For Winston Churchill, success mainly came in the form of politics. Although he is also known for his military achievements and leadership, as well as being an accomplished writer, most people think of Winston Churchill as a leader.
Churchill's first attempt at politics failed. After resigning from the army, in 1899 he was invited to the the second candidate in the Conservative Party's bid for Robert Ascroft's Oldham constituency. After the sudden death of Ascroft, it was necessary to hold a double by-election. Although he lost the election – because of a recent trend against his party – his colleagues were rather impressed by the young man's vigorous attempt.
In 1900, Winston tried again, and won the Oldham seat in Parliament. As soon as he arrived, however, he immediately switched sides from the Conservative Party to a faction within, called the Hughligans. In 1904, following several years of vehement disagreement with his own party members, he physically crossed the floor in Parliament and joined the Liberal Party. In 1905, Churchill became the Under-Secretary of State for the Colonies, primarily concerning himself with South Africa following the Boer War. In 1906, he won the Manchester North West seat, serving until 1908, when he was promoted to President of the Board of Trade. The same year, he introduced a bill – the Trade Boards Bill – establishing the first minimum wage for Britain. The following year (1909) he started the Labour Exchanges, helping the unemployed find jobs. In 1911, he assisted in drafting the first legislation for unemployment pensions, known as the National Insurance Act. The same year, he became the First Lord of the Admiralty, serving into the First World War (1915) when he resigned from government and returned to the military.
During the years from 1915 through 1923, he held several military and political positions, including Secretary of State for War and also Secretary of State for Air. Losing two elections in 1922-1923, while affiliated with the Liberal Party, he finally rejoined the Conservative Party, and was appointed Chancellor of the Exchequer in 1924. By 1931, he had damaged his reputation within the party, and spent 1932-1940 voicing widely-varying opinions about fascist dictators and communism. In 1936, Churchill publicly announced his support for King Edward VIII (who was determined to marry an already-married woman), refusing to demand abdication, as his colleagues had requested, damaging his reputation.
When World War II started on September 3, 1939 (Britain officially declaring war on Germany), Winston was once again appointed as First Lord of the Admiralty. In 1940, after Chamberlain resigned and Lord Halifax turned down the position of prime minister, Churchill was asked by King George VI to assume the vital position. Despite a majority opinion for armistice, Churchill flatly refused, and began preparing the British people to support him. On June 18, 1940, he gave his infamous 'finest hour' speech to the House of Commons, telling them that war was about to begin. During his first speech as PM, he told Parliament "I have nothing to offer but blood, toil, tears, and sweat," which led to cheering and support from those who had previously ignored him.

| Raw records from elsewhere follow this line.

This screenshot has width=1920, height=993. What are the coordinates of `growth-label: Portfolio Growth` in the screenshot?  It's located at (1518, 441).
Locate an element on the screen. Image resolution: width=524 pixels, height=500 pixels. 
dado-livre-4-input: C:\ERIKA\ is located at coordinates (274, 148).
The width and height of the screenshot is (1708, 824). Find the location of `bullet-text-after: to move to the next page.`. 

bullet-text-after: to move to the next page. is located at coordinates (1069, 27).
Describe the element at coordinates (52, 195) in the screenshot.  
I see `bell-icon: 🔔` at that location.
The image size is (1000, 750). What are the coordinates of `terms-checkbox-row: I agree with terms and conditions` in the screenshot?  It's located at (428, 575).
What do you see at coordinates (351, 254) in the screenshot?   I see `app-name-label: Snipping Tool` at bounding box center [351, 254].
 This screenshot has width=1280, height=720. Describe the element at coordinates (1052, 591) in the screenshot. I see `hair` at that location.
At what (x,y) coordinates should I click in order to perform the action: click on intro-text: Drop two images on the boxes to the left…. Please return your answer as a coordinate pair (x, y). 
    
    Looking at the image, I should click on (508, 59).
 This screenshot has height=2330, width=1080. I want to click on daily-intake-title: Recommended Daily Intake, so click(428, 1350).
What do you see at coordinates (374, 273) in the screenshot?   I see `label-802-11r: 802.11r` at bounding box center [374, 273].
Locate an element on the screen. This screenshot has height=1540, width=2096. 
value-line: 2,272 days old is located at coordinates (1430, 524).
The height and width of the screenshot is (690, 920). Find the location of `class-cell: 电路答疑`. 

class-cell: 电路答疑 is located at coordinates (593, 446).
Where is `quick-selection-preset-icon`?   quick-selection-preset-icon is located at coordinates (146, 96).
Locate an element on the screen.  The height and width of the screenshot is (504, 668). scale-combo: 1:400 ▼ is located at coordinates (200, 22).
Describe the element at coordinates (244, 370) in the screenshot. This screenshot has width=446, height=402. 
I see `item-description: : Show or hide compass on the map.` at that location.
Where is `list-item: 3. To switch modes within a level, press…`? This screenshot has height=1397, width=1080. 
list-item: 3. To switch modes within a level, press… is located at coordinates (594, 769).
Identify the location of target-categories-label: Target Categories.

His first time as PM was filled with great successes, controversy, and even failures. Churchill was known for his wit, charisma, and biting sarcasm, while maintaining unexpected relationships with other world leaders such as Franklin D. Roosevelt and Joseph Stalin. He was a party to numerous treaties, but he was also involved in tragedies such as the Dresden bombings, resulting in the deaths of approximately 200,000 refugees. When the war ended in 1945, he found little reason to celebrate, as he thought the British should now attack Russia because they might not follow previous agreements. Luckily, the British Chiefs of Staff Committee rejected the idea because it wasn't militarily feasible, avoiding the start of what could have become World War III.